# Chopin left hand parts



## Aurelian

I am hardly a pianist, so I am asking this out of plain curiosity...

I have looked at a number of Chopin scores, and frequent, often huge leaps with the left hard are common. Do you find this the hardest aspect of his music? Anything else you want to say about this is appreciated.


----------



## hreichgott

The first time one encounters this sort of thing, often in one's first waltz or rag by a composer who isn't going out of his way to make things easy for students, it is hard. You have to develop a sense not just of where you are on the keyboard, but where you were one beat ago, and be able to get back there easily.

This might be one of the hardest things about playing ragtime, but it is by no means the hardest thing about playing Chopin.


----------



## sam93

I personally think leaps and jumps become much easier when one has learned all major/minor scales and arpeggios, and has maybe even worked on some technique books such as Hanon. I definitely found after committing myself to these types of exercises, my "geography" of the keyboard became much better. I also play a lot of Ragtime so I guess that helps, as pretty much all Ragtime music includes this kind of playing.

▶ **COLLECTED DATA**
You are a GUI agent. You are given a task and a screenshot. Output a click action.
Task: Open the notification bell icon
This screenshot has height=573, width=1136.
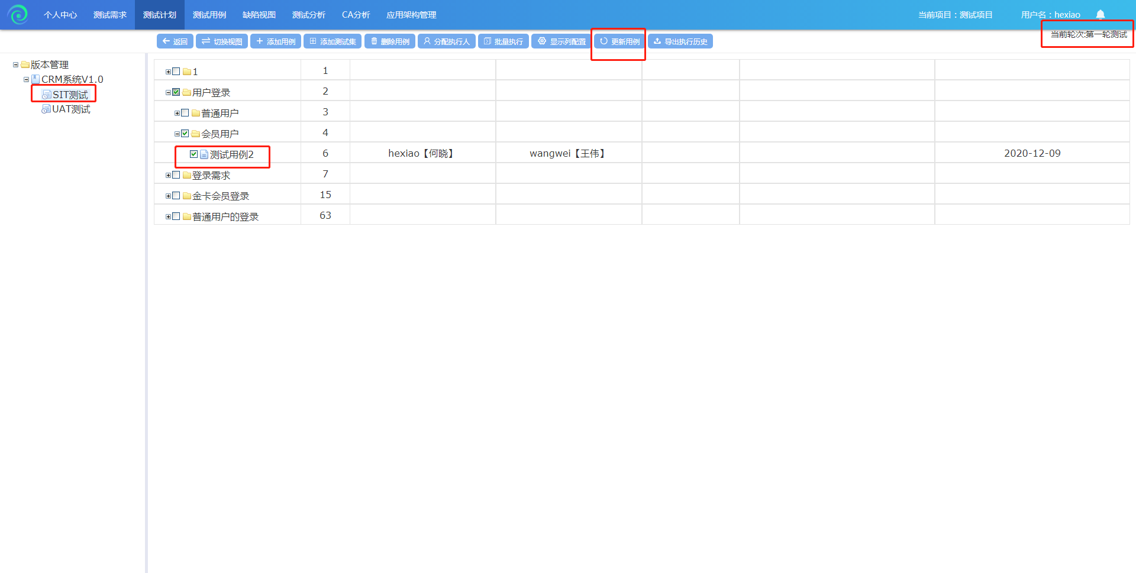point(1100,15)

▶ **REQUEST A**
Can you quote the forum thread on Chopin's left-hand parts above, starting at "I am hardly" and ending at "this is appreciated."?
▶ **REQUEST B**
Could you extend the forum thread on Chopin's left-hand leaps, picking up after its last sentence?

▶ **EXERCISE ANSWER A**
I am hardly a pianist, so I am asking this out of plain curiosity...

I have looked at a number of Chopin scores, and frequent, often huge leaps with the left hard are common. Do you find this the hardest aspect of his music? Anything else you want to say about this is appreciated.

▶ **EXERCISE ANSWER B**
In regards to what you say about Chopin, it is definitely a tricky aspect of his music, but from a technical point of view I find his high use of ornamentation the most difficult. Take the long "fioritura" passages from the Nocturne in D flat, they sound wonderful when mastered but truly tricky to play properly.

Of course, the most difficult thing about Chopin is interpreting his music, especially once some of his works are put into context and you realize how complex the man was!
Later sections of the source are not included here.